On Independence Day, Whose “Freedom” Do We Celebrate?

Independence Day is a celebration of “freedom.” A day filled with barbecues, fireworks, and red, white, and blue. But the reality is more grim, because not everyone in this country shares the “independence” we commemorate on this day.
Insha Rahman Vice President, Advocacy & Partnerships and Director of Vera Action // Nazish Dholakia Senior Writer
Jul 02, 2021

In 1852, Frederick Douglass delivered an address in which he asked:

What, to the American slave, is your 4th of July? I answer; a day that reveals to him, more than all other days in the year, the gross injustice and cruelty to which he is the constant victim.

Sadly, 245 years after the United States declared its independence, “freedom” remains inaccessible for many Black and brown people, including immigrants, in this country. This injustice—the facade of freedom for all—pervades our history, from the displacement and persecution of Indigenous people, to slavery, to Reconstruction Era laws that effectively continued to enslave Black people, to mass incarceration today. The Declaration of Independence was written by and for white men, actively excluding Black people, Indigenous people, women, and others. This nation’s founding fathers deprived others of the rights they bestowed on themselves.

The United States still restricts the freedom of millions. Today, nearly two million people are incarcerated in U.S. prisons and jails, and thousands of immigrants are detained awaiting deportation. Black and brown people are disproportionately harmed by this overreach. They are far more likely to be stopped, searched, arrested, convicted, harshly sentenced, and saddled with lifelong conviction records than white people. Black and Latinx people make up roughly 32 percent of the U.S. population, but represent 56 percent of the incarcerated population.

It’s not only people who are incarcerated in brick-and-mortar jails and prisons who aren’t “free.” A staggering 10.5 million arrests each year trap people experiencing poverty and homelessness, people with substance use and mental health conditions, people who cross the border seeking refuge, and others in criminal legal and immigration systems designed to punish them. More than 70 million people (one in three adults) have conviction histories, some for things as petty as loitering and disorderly conduct. Probation and parole upend the lives of 4.5 million people nationwide, imposing restrictions that make it harder for people to find and keep jobs, go to school, or access services they need to thrive. People who don’t meet the burdensome requirements of supervision can find themselves reincarcerated for something as minor as failing to report a new address.

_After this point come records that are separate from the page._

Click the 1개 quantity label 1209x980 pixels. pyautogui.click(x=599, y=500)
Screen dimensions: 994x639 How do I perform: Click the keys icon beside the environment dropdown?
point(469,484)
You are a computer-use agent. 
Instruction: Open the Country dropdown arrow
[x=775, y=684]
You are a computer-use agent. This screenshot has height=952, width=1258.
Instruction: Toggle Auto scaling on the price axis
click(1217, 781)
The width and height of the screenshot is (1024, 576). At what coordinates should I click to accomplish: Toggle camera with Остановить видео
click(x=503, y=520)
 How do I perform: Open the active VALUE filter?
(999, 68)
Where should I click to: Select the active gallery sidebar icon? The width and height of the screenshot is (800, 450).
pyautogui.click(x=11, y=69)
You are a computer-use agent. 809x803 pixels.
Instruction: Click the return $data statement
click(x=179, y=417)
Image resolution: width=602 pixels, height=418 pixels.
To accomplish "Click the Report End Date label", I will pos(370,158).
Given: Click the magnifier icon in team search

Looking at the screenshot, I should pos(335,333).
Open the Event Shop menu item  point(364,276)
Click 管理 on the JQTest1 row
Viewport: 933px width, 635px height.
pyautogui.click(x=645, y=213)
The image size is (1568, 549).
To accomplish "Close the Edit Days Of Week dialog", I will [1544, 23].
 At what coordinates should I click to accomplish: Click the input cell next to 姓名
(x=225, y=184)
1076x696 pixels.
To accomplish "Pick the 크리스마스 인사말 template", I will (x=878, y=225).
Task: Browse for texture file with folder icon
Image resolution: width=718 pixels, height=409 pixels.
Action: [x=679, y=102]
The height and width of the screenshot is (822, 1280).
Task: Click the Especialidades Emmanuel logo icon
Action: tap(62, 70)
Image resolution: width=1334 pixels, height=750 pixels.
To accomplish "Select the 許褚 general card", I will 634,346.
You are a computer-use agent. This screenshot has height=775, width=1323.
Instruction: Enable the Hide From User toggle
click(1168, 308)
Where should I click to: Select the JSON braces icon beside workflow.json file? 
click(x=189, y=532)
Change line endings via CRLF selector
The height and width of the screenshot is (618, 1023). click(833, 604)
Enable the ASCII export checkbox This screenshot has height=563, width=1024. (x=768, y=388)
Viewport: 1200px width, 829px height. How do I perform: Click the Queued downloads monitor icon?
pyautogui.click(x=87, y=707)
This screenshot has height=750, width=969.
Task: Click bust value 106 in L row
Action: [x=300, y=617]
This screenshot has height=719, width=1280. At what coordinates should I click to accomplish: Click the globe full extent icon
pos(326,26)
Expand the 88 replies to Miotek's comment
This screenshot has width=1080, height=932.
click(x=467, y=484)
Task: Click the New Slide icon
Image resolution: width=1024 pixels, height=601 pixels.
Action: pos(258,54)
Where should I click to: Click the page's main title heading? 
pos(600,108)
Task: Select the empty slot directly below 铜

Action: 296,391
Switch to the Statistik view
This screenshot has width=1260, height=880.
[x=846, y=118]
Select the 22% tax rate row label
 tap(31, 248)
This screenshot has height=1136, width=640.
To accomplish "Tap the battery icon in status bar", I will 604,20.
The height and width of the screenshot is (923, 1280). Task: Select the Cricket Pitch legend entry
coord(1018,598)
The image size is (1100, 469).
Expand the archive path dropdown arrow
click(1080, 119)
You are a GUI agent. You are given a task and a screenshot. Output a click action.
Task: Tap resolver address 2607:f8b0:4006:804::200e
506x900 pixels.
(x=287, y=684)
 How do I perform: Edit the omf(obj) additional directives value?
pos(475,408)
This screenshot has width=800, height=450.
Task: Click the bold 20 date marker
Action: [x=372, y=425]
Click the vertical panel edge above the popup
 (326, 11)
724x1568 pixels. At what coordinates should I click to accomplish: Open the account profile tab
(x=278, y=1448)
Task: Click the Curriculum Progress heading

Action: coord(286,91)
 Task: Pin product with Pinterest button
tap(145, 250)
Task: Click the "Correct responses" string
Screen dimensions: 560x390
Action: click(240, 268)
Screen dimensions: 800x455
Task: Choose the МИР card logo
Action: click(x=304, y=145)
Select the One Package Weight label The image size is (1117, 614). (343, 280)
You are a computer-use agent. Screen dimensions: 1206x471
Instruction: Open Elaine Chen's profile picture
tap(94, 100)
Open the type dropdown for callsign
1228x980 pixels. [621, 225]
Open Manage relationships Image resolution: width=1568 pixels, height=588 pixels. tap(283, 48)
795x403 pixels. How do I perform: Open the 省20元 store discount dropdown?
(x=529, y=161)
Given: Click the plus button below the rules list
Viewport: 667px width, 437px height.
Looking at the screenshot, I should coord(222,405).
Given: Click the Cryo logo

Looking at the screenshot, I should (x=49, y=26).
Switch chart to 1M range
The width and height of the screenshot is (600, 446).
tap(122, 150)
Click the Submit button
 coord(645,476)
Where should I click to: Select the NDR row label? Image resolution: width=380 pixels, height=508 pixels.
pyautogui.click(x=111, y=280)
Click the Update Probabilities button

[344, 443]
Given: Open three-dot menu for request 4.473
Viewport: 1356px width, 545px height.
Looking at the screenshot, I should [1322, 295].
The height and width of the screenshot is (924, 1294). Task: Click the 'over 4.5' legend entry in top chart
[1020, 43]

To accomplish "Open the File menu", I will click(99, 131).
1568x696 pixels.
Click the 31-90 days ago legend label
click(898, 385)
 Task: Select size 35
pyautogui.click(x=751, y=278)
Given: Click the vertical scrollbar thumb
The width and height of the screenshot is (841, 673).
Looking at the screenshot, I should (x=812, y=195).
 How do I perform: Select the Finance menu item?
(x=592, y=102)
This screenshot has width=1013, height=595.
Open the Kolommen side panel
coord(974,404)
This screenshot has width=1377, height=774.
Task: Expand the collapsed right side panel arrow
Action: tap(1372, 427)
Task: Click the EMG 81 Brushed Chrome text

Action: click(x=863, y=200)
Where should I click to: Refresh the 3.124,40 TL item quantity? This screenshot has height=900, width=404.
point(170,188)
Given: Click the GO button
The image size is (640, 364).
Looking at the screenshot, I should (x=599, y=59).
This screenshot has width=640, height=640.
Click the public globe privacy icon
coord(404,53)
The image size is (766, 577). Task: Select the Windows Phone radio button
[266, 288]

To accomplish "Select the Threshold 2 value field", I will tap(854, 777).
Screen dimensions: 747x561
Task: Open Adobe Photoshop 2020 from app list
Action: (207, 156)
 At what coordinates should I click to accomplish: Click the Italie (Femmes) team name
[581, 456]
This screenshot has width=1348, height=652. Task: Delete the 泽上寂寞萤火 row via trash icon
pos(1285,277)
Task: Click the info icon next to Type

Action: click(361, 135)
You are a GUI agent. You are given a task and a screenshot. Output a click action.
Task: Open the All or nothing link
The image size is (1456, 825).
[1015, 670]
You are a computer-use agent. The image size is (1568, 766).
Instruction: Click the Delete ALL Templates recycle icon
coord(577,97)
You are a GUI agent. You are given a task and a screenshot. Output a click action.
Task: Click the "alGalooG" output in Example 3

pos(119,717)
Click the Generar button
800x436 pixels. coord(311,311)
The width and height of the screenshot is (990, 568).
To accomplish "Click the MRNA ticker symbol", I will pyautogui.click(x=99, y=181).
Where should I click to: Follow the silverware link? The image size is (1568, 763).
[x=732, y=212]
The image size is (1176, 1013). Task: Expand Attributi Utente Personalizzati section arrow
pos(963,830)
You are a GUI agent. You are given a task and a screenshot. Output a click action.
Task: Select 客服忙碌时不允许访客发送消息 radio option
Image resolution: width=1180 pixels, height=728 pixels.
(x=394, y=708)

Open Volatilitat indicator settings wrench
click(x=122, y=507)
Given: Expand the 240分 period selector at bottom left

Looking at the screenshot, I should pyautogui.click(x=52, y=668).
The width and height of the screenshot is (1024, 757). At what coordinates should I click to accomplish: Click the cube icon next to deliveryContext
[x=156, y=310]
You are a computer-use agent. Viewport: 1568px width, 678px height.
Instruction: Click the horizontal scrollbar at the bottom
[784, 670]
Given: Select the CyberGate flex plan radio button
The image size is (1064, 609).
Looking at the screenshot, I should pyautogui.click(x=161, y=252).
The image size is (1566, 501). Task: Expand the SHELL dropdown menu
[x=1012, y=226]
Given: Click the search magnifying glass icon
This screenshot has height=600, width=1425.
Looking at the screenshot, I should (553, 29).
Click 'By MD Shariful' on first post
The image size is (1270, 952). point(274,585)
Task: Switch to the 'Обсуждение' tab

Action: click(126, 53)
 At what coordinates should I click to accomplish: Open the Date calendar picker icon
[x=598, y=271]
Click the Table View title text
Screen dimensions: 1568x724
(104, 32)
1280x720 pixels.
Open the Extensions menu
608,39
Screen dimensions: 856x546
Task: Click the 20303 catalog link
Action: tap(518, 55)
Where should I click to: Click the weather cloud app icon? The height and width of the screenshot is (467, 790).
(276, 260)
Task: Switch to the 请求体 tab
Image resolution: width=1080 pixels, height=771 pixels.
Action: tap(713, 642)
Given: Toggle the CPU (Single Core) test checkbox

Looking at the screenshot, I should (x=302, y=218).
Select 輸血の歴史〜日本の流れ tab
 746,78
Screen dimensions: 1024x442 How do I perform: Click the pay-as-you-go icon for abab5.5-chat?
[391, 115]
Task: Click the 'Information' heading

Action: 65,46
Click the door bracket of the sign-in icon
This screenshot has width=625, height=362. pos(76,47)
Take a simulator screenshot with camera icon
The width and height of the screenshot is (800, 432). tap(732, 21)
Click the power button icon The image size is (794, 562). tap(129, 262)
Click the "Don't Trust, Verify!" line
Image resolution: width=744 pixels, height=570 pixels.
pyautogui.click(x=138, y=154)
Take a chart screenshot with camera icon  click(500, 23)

This entanglement with the criminal legal system impacts every aspect of people’s lives. People with conviction histories have a harder time getting jobs due to legal barriers and outright discrimination, resulting in a lifetime of lower wages that serve as a perpetual drag on the earning potential of tens of millions of Americans. They also face obstacles securing housing, loans, public assistance, and even driver’s licenses. In all but two states and the District of Columbia, people who are incarcerated lose the right to vote, and in several states, they lose this right even after release.

This burdensome system has ravaged the lives of millions, stripping them of the ability to live freely while failing to make our communities any safer. In 1852, Douglass said that more still needed to be done so that all citizens can enjoy “life, liberty, and the pursuit of happiness.” In 2021, the millions who are incarcerated, detained, or live with conviction histories—disproportionately people of color—have not been able to realize the freedom this country celebrates in name. It’s time to change that.